Written problem - Return the lines starting at the one that contains "You are a GUI" and ending at the very last line, both included, copied without any change. Leave the pictures out of your answer.

Extracted records -
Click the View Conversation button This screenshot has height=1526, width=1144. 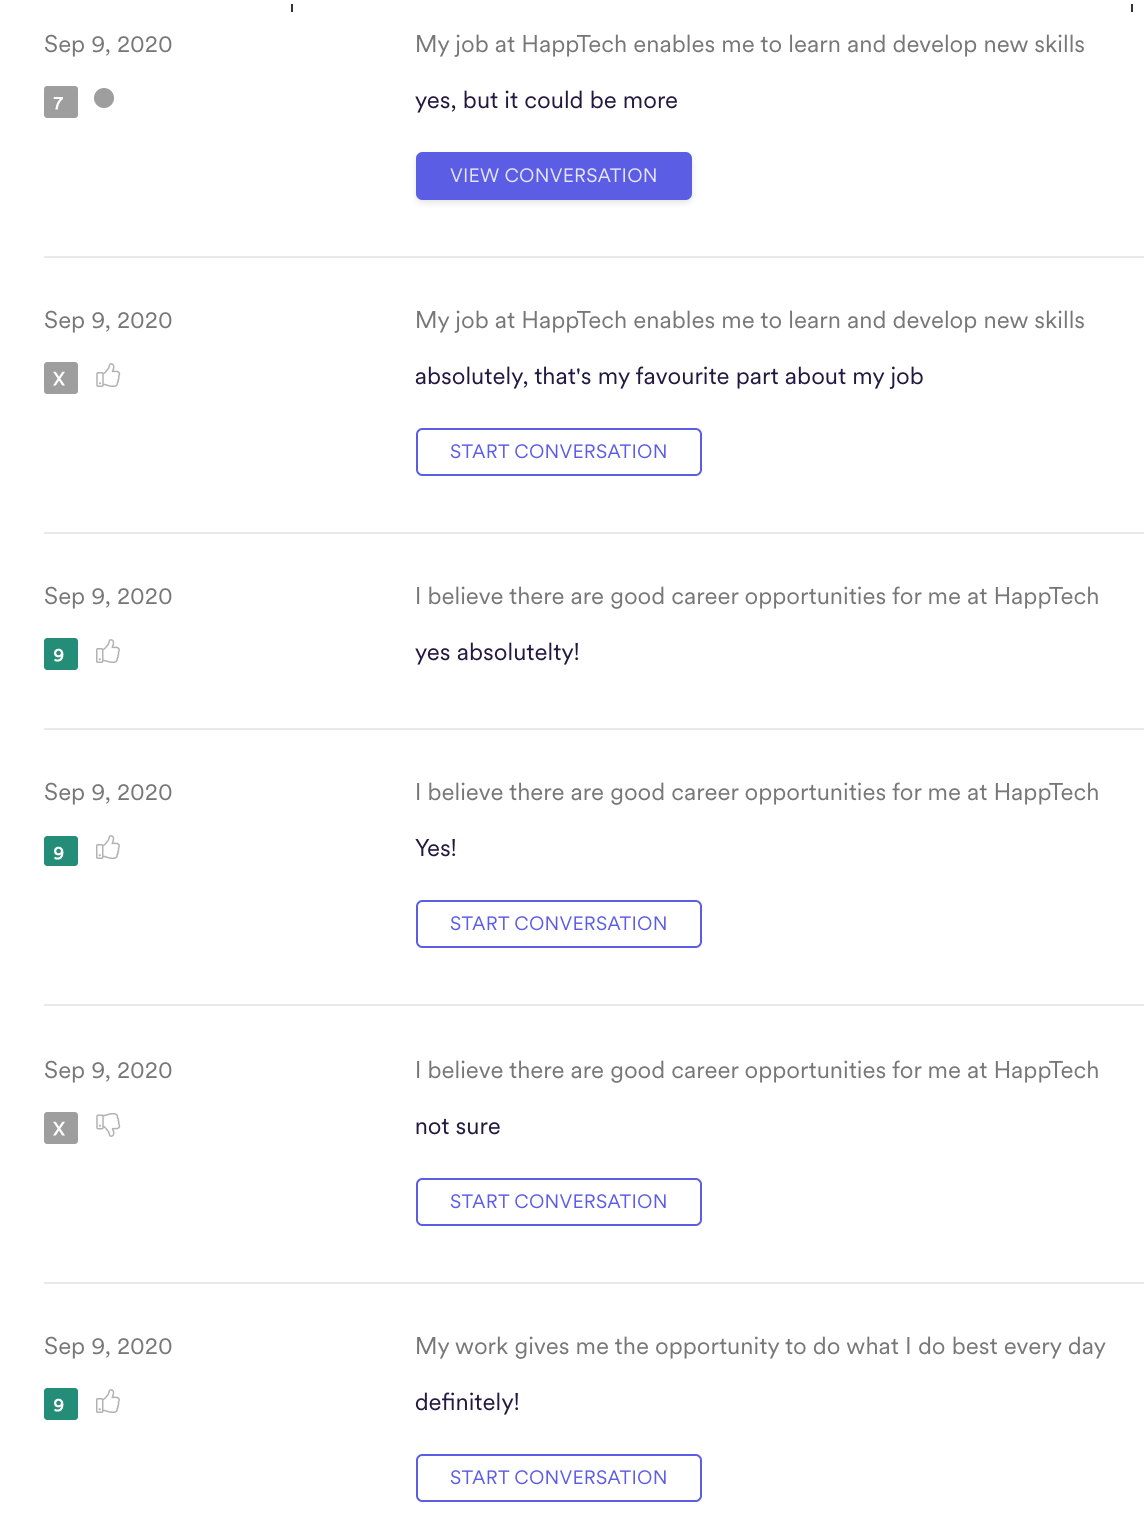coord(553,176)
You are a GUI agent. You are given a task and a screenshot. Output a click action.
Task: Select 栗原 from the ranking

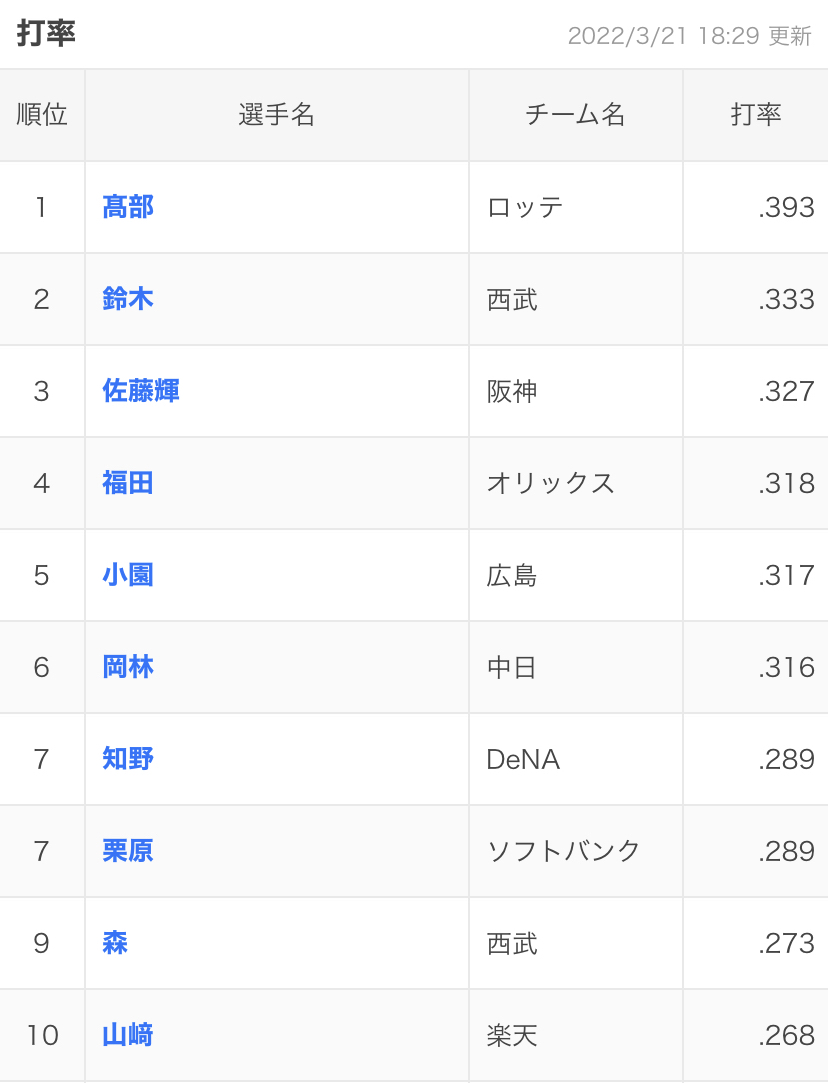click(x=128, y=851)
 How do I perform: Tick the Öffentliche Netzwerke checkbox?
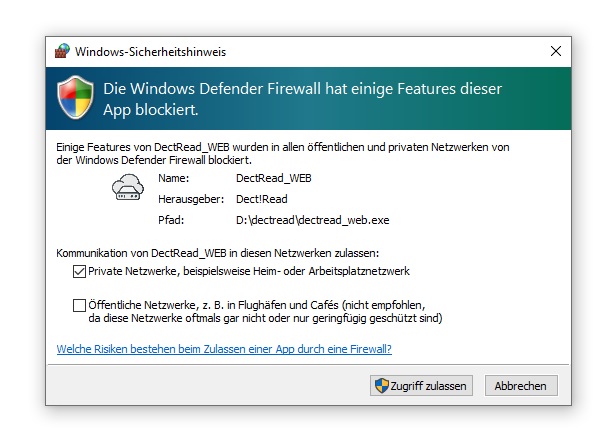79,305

Solution to the exercise -
You are a GUI agent. You are given a task and a screenshot. Output a click action.
Task: Select 栗原 from the ranking

click(x=128, y=851)
 How do I perform: Tick the Öffentliche Netzwerke checkbox?
79,305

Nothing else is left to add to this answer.